Conall opened his mouth to
continue, but he didn't need to. I'd filled in the pieces. Conall
was that type of guy. The one who'd put himself at risk, who'd put
his own
life
at
risk, for those he loved. Just like he'd done for Kayla, and his
brother, when he beat the crap out of Mr. Raphael Drug Dealing
Scumbag.

"I get it," I said to him.
"I guess you found her, alive, somehow, I don't get how, and you,
being you, got her out, and, I guess, well... That part I get. It's
the rest that is a bit fuzzy to me."
Like,
why did you leave me behind? Why didn't you tell me? And, more
importantly, how many times have you screwed your "lover, your
soul"?

"Leora," he said, his voice a gentle
whisper. "I've been faithful to you, all these months.

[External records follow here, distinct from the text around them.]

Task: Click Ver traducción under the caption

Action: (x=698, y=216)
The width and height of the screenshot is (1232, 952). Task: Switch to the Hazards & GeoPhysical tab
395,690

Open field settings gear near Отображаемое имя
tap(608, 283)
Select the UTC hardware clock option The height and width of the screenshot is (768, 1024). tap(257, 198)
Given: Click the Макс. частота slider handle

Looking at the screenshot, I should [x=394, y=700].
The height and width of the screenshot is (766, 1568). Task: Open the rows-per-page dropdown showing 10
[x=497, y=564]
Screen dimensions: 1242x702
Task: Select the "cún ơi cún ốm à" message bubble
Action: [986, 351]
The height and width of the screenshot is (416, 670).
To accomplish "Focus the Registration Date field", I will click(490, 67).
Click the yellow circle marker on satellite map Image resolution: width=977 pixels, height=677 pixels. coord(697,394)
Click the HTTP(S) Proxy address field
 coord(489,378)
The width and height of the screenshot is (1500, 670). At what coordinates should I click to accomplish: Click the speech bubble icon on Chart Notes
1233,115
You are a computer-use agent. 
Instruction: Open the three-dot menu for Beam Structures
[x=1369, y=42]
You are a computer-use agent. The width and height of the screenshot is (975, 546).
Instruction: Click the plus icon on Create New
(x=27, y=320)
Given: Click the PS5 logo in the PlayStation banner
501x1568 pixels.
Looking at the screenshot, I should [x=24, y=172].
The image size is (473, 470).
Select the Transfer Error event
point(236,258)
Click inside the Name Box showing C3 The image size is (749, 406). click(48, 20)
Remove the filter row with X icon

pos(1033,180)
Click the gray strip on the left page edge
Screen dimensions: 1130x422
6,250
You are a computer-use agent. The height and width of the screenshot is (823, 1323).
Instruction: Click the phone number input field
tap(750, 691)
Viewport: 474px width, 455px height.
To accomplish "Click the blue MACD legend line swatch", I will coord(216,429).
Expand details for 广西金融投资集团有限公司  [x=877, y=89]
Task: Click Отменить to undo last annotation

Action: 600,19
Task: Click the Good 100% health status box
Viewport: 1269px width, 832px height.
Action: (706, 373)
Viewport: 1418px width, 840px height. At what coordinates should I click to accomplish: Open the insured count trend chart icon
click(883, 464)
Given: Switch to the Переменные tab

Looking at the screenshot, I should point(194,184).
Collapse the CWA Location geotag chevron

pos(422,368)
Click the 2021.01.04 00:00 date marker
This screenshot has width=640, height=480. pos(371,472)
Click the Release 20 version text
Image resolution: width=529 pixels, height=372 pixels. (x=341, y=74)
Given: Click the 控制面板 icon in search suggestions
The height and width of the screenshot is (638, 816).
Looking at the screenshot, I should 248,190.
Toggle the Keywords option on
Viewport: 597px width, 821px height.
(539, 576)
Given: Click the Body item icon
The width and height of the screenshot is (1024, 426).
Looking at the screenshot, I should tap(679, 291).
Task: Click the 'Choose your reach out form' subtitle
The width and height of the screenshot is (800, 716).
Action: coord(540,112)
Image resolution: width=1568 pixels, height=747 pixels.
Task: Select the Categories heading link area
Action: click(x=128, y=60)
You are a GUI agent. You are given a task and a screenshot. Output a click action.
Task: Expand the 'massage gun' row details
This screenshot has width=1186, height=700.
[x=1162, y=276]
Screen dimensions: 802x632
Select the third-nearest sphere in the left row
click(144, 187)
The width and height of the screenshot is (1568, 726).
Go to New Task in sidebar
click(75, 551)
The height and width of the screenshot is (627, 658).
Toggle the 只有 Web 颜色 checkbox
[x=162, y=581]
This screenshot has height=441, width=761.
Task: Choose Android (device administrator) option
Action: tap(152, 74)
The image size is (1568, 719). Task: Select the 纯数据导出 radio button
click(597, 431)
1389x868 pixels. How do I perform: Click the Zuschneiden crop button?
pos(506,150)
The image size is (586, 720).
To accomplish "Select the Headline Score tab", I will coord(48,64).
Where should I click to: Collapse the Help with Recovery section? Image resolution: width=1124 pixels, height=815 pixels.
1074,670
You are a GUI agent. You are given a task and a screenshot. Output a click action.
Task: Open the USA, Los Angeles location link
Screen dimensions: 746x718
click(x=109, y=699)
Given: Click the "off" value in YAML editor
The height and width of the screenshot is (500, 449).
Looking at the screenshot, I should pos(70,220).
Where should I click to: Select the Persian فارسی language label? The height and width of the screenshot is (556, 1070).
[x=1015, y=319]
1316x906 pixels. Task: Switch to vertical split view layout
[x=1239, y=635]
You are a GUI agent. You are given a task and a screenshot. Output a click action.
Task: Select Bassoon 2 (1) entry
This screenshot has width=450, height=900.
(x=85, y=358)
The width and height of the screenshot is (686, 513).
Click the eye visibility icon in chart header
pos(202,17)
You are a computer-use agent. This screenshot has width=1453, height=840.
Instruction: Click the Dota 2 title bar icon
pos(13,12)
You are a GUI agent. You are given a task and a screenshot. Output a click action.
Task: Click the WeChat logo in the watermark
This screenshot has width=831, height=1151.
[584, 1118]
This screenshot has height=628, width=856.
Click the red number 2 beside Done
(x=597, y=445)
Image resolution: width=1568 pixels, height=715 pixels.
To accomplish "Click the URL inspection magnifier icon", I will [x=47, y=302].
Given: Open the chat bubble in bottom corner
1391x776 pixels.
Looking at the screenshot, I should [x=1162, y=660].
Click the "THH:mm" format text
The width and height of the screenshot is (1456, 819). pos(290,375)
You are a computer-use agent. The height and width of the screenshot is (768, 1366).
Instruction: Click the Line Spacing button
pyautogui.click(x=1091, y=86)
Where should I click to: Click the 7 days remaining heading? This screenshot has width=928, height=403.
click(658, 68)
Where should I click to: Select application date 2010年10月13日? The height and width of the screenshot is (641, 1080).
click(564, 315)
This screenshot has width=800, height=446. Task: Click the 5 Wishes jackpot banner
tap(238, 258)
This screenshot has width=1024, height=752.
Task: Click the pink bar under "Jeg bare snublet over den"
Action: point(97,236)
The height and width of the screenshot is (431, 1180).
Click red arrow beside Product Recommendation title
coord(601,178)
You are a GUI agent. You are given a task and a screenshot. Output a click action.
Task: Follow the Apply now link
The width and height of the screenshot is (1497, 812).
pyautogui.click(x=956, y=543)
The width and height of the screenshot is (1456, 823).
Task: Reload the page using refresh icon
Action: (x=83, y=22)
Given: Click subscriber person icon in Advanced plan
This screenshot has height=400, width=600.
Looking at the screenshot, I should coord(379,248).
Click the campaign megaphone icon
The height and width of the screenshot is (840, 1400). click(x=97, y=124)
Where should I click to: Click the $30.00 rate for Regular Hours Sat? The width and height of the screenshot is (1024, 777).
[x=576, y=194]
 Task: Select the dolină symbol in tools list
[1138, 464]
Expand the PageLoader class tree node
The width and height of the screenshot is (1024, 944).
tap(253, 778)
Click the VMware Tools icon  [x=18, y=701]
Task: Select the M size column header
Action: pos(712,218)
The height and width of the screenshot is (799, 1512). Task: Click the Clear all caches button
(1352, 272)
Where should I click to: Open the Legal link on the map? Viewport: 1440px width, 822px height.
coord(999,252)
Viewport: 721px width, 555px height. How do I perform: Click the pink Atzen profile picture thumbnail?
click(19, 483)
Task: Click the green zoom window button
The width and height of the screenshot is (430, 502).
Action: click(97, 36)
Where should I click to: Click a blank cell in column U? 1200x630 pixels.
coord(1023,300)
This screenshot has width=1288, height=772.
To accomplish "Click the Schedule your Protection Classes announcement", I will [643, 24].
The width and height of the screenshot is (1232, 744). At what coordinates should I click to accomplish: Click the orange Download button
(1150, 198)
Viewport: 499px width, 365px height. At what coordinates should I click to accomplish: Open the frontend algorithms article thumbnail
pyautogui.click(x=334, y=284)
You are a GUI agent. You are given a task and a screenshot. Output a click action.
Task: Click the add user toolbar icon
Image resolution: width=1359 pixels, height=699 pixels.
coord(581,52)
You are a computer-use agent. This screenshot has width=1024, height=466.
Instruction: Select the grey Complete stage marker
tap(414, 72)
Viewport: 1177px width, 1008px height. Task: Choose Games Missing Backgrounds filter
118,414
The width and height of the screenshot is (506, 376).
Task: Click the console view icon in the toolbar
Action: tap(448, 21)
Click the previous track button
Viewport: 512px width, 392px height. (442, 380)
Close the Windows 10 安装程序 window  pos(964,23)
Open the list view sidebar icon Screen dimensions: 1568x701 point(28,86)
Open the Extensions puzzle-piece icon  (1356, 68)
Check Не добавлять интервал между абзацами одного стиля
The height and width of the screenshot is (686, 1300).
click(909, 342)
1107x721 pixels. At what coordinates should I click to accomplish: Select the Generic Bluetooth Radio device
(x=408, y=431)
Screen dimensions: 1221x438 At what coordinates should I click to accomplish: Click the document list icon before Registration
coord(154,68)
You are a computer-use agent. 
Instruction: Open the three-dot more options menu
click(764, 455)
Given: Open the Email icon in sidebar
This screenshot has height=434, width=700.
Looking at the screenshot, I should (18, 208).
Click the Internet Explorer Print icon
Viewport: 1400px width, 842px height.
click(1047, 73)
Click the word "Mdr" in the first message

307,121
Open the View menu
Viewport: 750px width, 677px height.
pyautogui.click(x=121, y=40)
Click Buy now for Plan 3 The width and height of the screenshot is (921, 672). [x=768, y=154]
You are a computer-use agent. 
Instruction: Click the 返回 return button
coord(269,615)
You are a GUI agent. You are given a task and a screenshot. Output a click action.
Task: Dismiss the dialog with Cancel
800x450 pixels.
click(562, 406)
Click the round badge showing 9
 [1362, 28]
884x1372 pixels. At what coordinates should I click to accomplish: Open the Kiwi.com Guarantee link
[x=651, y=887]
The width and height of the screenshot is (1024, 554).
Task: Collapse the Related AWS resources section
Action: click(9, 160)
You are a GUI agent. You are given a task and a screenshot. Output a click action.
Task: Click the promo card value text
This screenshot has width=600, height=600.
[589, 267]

I can
promise you that. Please, come with me to my home. It's more
comfortable there. I asked you to come here because, well, you
needed to see her, her face, how she looks... You needed to
understand that she is a soul in trouble, still trying to survive
the ordeal she went through. And that is why I've helped her all
these months."

"At
my
expense," I said. And as I said
it, I felt its callousness, its cruelty. It's...selfishness. I
shook my head. "Conall, I'm sorry." I put my head to my hand,
rested my elbow on my knee. I felt myself shivering, but the room
was warm, So warm I needed to take my coat off. Still, I
shivered.

"Leora, there's more. Just
know this: I did what I did for
you
, not for Alex." Again with the
"Alex" instead of "Alexandra"... Damn it, I was being so
cold-blooded about her! I hated myself for it. And I couldn't stop
thinking those thoughts.

"I need some air," I said, getting up.

"Wait!" said Conall, suddenly to his feet,
his hand out to me. "Leora..." He stopped. Moments of booming
silence passed between us as I waited for him to say what he
clearly wanted to say, but was avoiding.

He bit his lip, sighed, looked at
Alexandra's closed bedroom door. This was a very big suite, I
noticed. He'd really "taken care of her" well... (And there I was
doing it again!)

"Leora..." He clutched his
fist, shook his head, looked down. "They took her..." He ruffled a
trembling hand across his wavy hair, looked up. "They —
those
bastards!

took her..." His eyes quivered. Fountains — tumultuous fountains —
jackhammered behind his eyes, yet zero tears came out. Then he said
it, his voice lower: "They took her because of
me
, Leora. I brought upon her the
horrible things they did to her. And if they'd known how I felt
about you, they would've — " He sucked in air, gathering himself,
his words escaping through clenched teeth now.